In support of her thesis that Jobs’s death has profoundly impacted Apple’s performance, a piece Kane wrote for the New Yorker drew a parallel with how the company functioned after Jobs was replaced as the chief executive. “When Jobs was ousted in 1985, the impact of his absence on Apple’s business was not immediately obvious. After a slow start, Macintosh sales began rising. Two years after Jobs left, Apple’s annual sales had almost doubled compared to three years earlier, and its gross profit margin was an astonishing fifty-one per cent. Outside appearances suggested that Apple hadn’t missed a beat,” Kane wrote. “Inside Apple, employees knew differently. Something had changed. ‘I was let down when Steve left,’ Steve Scheier, a marketing manager at Apple from 1982 to 1991, recalled. ‘The middle managers, the directors, and the vice presidents kept the spirit alive for a long time without his infusion, but eventually you start hiring people you shouldn’t hire. You start making mistakes you shouldn’t have made.’ Scheier told me that he eventually grew tired and left. The company had ‘become more of a business and less of a crusade.’”

When asked by Fowler whether she was an Apple lover or hater, Kane answered that she was neither. “I am a journalist. I observe, I challenge.” Barron’s then noted she does work on an Apple Mac and owns an iPhone and an iPad.

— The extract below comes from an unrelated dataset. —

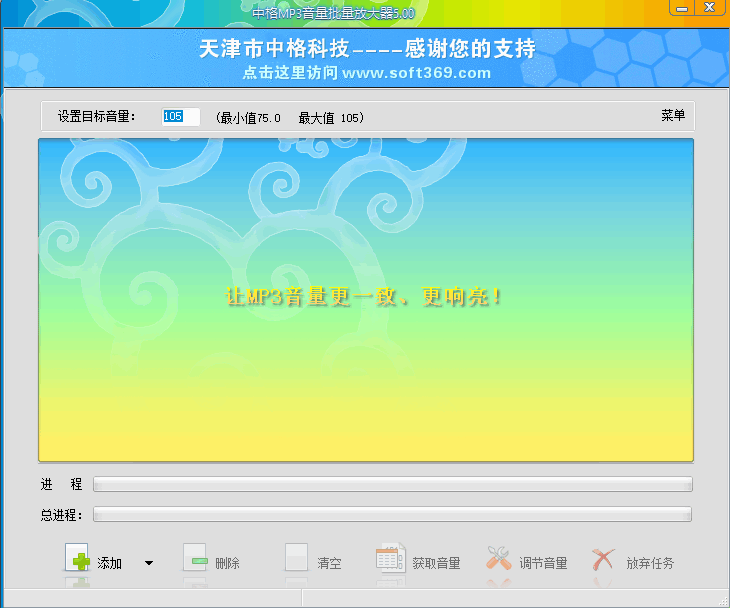Viewport: 730px width, 608px height.
Task: Click the green plus Add icon
Action: coord(77,557)
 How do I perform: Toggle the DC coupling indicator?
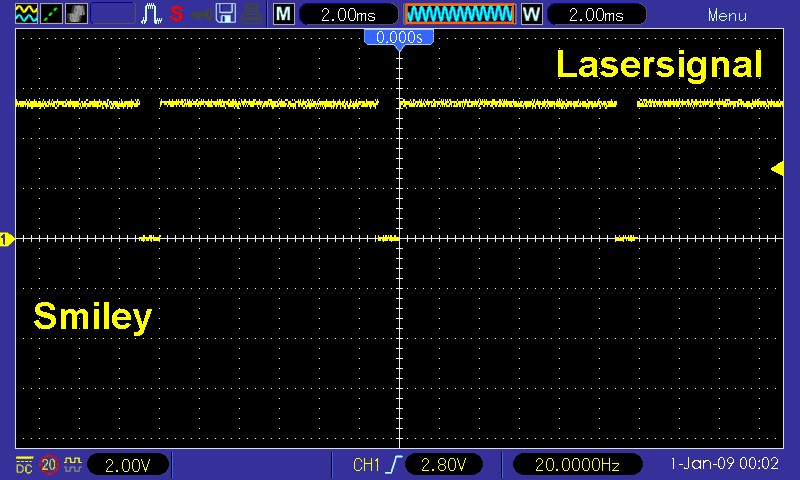tap(24, 464)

Walter Isaacson, author of Steve Jobs, called Kane’s Haunted Empire: Apple After Steve Jobs “one of the most important business stories of our time,” in his review of the book. “Kane brings us inside Apple at this critical moment with great insight and unparalleled reporting.” While Ray’s criticism rings true, it is undeniable that Steve Jobs made Apple the technology giant that it is now. Further, Kane’s interview with Fowler indicates that the book contributed to the business world’s understanding of how Apple now functions under the leadership of Tim Cook, who never responded to Kane’s emails asking for comment, according to Barron’s. 

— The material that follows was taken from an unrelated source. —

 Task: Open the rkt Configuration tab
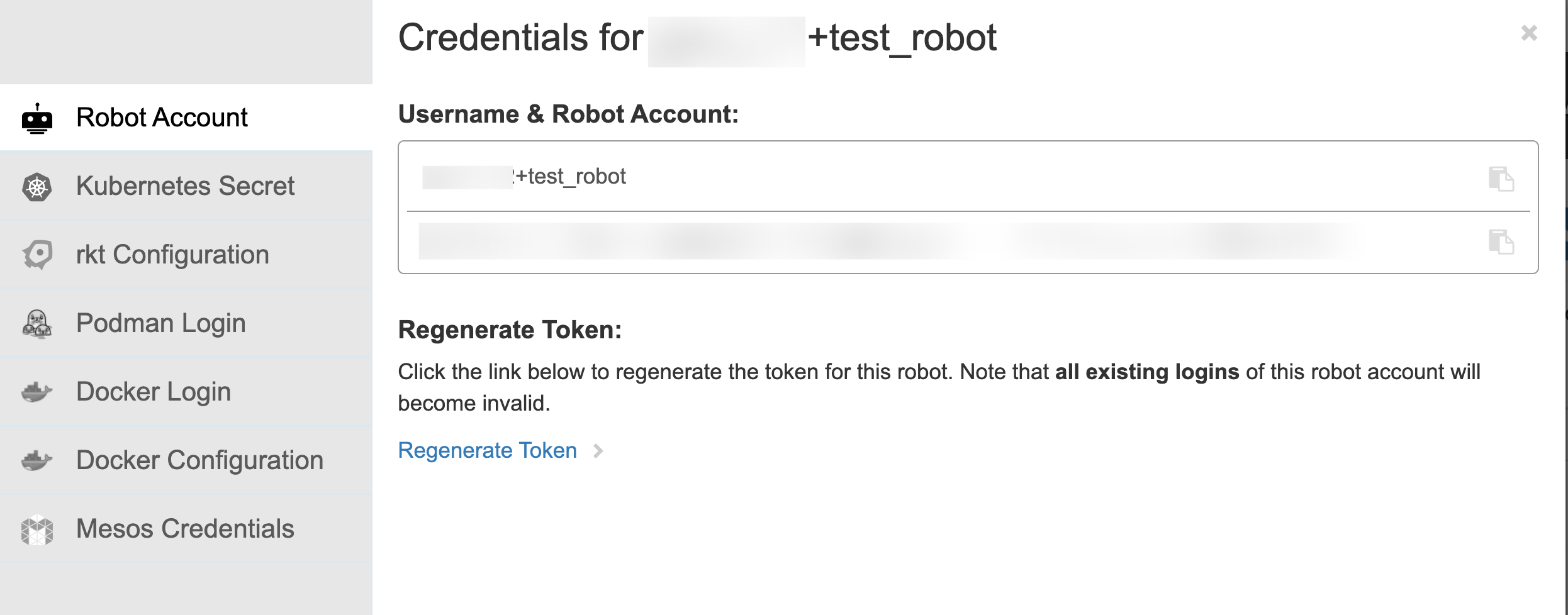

Fowler pressed Kane to explain what makes Cook a different leader from Jobs and what different leadership means for the company. A great concern is that she “still” does not know what his vision is. “He would say he is doing what he thinks he should do, not what Steve would do, but I’m still waiting for it.” She also noted that Cook does not have the same powers of persuasion. Jobs had the ability to mesmerize audiences by charismatically creating a “reality distortion field,” a science fiction term that has been used to describe his belief that wanting and willing something could make it happen. The fact that Cook does not have the same powers is “one of [Apple’s] big problems,” because the “issue that perception was always a big part of the magic with Apple,” she said. “Jony Ive still has the product videos, he talks about the wonderful things. I think that message is starting to ring hollow as well.”

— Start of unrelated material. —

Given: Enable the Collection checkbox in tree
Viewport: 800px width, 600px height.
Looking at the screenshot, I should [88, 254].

Kane thinks that Apple now “needs to decide for itself what it wants to be. Apple risks being that small, expensive niche player again. The best technology can be mainstream, but not if you don’t care about market share. They say they don’t care about the low end. I think it is dangerous to assume the low end will always stay cheap.” While she acknowledged that Apple’s best days are not necessarily in the past, she hammered the point that a company cannot have “somebody as larger than life as Steve Jobs and lose him and get even better, because the way human nature works.” For Apple’s best days to be ahead, she believes “Tim Cook needs to be a better leader, to be more of a superstar than Steve Jobs, more iconic.” But Apple has recovered before and “they could do it again,” Kane concluded.